Appena varchi la soglia della mostra di Mario Raciti a Palazzo Reale, ti ritrovi dentro un mondo che non si lascia catturare al primo sguardo. Nato nel 1934, Raciti ha costruito un percorso artistico che dura da quasi settant’anni, fatto di segni e silenzi, luci e ombre. La sua pittura non offre risposte facili, ma invita a fermarsi, a cercare nella memoria e nelle assenze un senso che sfugge a chi cerca la moda del momento. Qui, ogni tratto racconta un mistero, ogni forma si apre a mille interpretazioni.
Gli esordi negli anni Cinquanta: tra gesto e materia
Negli anni Cinquanta Raciti si muove nel solco del post-informale, un decennio in cui il gesto istintivo si mescola alla ricerca di elementi concreti. Il “Paesaggio” del 1952 è un esempio emblematico: il colore si sovrappone, il chiaroscuro dà corpo a forme essenziali, non nel dettaglio ma nella loro materia pulsante. Non è una rappresentazione precisa, ma un richiamo alla realtà che vibra. Poco dopo, “La stanza dei giochi” del 1953 sintetizza questo approccio, riducendo lo spazio a grandi volumi cromatici dove primo piano e sfondo si confondono. Il risultato è un’immagine sospesa, incerta tra ciò che è e ciò che potrebbe essere, che apre a interrogativi profondi.
Raciti ha sempre detto di non considerare il segno solo come un elemento estetico, ma come portatore delle sue tensioni più intime, del dolore vissuto. Questo sentimento si imprime nel gesto pittorico, senza perdere quella sua ambiguità che lascia spazio alla lettura personale.

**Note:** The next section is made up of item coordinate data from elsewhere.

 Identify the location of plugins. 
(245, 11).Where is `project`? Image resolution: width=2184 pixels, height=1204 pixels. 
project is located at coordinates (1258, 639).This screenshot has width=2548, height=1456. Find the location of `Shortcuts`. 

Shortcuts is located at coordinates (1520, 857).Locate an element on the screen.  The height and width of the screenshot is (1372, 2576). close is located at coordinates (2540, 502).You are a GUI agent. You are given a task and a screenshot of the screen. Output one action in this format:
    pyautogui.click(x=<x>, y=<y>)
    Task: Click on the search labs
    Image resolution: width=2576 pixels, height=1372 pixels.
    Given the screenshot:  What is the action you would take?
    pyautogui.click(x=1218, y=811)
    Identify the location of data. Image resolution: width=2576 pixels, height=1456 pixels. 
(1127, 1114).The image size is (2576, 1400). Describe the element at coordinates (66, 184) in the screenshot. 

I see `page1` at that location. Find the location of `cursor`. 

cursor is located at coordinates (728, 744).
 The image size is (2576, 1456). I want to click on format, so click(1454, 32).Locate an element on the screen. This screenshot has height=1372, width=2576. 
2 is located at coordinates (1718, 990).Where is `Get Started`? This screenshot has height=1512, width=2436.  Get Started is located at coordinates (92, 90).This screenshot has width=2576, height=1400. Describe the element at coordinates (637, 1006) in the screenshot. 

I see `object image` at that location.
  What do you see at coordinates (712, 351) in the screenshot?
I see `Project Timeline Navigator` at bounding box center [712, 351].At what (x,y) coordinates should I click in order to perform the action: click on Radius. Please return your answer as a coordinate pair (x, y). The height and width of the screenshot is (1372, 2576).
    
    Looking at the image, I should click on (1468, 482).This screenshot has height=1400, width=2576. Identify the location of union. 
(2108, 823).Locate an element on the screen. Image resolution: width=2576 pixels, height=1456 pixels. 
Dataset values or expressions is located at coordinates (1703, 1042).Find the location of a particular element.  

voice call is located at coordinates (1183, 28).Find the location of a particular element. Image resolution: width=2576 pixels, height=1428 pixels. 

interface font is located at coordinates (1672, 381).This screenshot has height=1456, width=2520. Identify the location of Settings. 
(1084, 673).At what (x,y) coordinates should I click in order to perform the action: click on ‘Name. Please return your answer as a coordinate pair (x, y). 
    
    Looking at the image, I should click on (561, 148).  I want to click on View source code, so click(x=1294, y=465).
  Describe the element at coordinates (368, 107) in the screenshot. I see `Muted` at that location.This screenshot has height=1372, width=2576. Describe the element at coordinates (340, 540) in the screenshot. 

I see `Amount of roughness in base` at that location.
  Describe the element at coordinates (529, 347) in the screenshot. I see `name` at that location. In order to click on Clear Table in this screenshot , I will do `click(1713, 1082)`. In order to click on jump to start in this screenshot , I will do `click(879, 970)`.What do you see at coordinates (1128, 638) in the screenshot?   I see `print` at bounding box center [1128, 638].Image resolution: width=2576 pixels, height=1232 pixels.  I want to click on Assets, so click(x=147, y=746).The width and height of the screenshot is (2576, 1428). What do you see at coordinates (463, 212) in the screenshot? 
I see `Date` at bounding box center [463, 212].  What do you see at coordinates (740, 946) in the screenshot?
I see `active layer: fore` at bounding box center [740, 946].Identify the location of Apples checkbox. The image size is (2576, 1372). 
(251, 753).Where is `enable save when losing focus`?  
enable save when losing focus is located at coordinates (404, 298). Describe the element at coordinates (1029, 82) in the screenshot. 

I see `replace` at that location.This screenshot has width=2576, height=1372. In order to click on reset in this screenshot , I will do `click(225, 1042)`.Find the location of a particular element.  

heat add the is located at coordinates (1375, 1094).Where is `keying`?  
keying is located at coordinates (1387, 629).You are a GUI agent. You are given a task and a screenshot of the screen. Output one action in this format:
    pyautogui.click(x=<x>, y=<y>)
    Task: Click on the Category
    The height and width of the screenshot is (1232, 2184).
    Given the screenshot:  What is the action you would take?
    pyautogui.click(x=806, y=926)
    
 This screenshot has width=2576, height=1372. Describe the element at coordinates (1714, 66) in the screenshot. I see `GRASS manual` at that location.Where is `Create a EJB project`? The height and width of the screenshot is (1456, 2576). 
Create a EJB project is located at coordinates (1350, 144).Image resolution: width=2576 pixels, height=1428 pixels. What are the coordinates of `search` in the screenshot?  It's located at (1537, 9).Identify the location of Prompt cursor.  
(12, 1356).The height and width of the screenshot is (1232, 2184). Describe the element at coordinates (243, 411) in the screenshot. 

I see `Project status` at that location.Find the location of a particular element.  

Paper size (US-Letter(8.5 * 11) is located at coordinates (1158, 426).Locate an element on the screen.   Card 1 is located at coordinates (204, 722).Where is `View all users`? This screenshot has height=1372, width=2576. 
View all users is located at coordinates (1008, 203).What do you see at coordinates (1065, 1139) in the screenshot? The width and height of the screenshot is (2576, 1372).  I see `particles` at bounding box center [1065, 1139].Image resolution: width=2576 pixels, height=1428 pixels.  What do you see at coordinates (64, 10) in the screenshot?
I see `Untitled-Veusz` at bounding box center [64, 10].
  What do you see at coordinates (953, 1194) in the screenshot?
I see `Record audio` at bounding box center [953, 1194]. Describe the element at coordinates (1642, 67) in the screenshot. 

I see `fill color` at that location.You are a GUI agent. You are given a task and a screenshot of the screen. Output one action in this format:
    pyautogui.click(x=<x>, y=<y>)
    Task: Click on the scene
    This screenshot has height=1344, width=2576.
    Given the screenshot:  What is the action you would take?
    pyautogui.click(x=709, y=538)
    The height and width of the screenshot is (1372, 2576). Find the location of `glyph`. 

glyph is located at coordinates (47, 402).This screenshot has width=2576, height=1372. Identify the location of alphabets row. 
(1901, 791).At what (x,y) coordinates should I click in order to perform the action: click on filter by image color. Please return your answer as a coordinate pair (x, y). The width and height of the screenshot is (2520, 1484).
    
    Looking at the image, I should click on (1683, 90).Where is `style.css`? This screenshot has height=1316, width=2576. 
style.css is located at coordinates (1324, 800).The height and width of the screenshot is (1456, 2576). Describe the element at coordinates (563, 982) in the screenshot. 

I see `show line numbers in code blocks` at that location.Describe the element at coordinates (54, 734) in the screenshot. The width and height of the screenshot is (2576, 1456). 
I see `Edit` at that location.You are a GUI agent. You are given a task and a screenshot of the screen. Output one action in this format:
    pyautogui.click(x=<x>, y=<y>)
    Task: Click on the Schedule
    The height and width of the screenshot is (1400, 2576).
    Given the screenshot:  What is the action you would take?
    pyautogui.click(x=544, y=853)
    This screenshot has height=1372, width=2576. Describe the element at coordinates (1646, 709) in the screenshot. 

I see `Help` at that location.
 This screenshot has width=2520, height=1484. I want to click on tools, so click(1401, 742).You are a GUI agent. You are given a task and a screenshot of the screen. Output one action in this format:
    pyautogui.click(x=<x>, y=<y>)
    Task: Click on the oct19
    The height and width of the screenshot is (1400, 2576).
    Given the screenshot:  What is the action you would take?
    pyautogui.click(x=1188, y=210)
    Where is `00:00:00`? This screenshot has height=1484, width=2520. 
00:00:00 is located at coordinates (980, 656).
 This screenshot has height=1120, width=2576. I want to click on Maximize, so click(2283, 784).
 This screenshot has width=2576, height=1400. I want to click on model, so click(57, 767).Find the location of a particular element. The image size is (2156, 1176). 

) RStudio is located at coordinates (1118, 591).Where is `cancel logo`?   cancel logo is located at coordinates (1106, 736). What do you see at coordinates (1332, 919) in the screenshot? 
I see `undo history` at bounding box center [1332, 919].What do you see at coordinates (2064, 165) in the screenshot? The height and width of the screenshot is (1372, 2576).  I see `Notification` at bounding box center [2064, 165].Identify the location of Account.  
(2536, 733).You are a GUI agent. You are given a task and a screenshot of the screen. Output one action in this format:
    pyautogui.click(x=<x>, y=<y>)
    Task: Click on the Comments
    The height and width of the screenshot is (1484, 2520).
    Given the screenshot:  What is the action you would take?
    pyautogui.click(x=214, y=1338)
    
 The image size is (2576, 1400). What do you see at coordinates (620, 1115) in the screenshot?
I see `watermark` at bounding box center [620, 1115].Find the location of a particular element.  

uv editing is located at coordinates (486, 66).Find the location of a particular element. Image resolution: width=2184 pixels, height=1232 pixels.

Anni Settanta: l’arte della presenza attraverso l’assenza
Negli anni Settanta si fa strada in Raciti il concetto di “fallimento significativo”, un’idea che traduce nelle sue opere come presenza dell’assenza. Le forme sembrano sfuggire, quasi dissolversi, per mettere in evidenza proprio ciò che manca. È un linguaggio visivo che non vuole chiudersi in un significato netto, ma invita a seguire il processo di apparizione e scomparsa. Le sue tele di quel periodo oscillano tra silenzio e tensione, tra materia e suggestione emotiva.
La mostra di Palazzo Reale accompagna il visitatore in questo viaggio senza interruzioni, mostrando come il linguaggio di Raciti si trasformi pur mantenendo un nucleo solido e riconoscibile.
Anni Ottanta: miti personali e segni sospesi
Negli anni Ottanta Raciti approfondisce il gioco tra presenza e assenza, creando opere che sembrano uscire da miti personali e collettivi. La sua pittura si arricchisce di riferimenti enigmatici, tra un’apparizione fugace e una dissoluzione imminente. Questi racconti non si chiudono mai, intrecciando segni, colori e spazi vuoti in un dialogo aperto tra ciò che si vede e ciò che si intuisce.
Il curatore Luca Pietro Nicoletti parla di una “oscillazione costante” tra apparire e sparire, tra tensione e trascendenza, che dona alle immagini una profondità capace di coinvolgere mente e corpo.
Dal mistero alla luce: gli ultimi decenni
Il percorso arriva fino agli anni Novanta e ai lavori più recenti, dove il tema del mistero prende il sopravvento. Nel 1995, con l’opera intitolata proprio “Mistero”, Raciti mette in scena forme allusive su uno sfondo che non è vuoto, ma un abisso carico di possibilità. La bianchezza dominante non separa, anzi avvolge il segno, ampliandone il valore simbolico.
L’artista parla di “cose inesistenti” a cui allude, opere sfuggenti che sembrano nascondere più di quanto mostrano. La sua pittura non si lascia catturare facilmente, si alimenta di questa natura elusiva per far vibrare il rapporto tra vedere e intuire.
Da “Fabbrica di spiritelli” del 1967 fino ai lavori del 2025, la mostra traccia un filo continuo che racconta la coerenza di Raciti nel costruire e smontare immagini, forme e colori. Palazzo Reale regala così l’occasione di incontrare un maestro capace di unire astrazione, memoria e sentimento in un corpo d’opera denso e intrigante.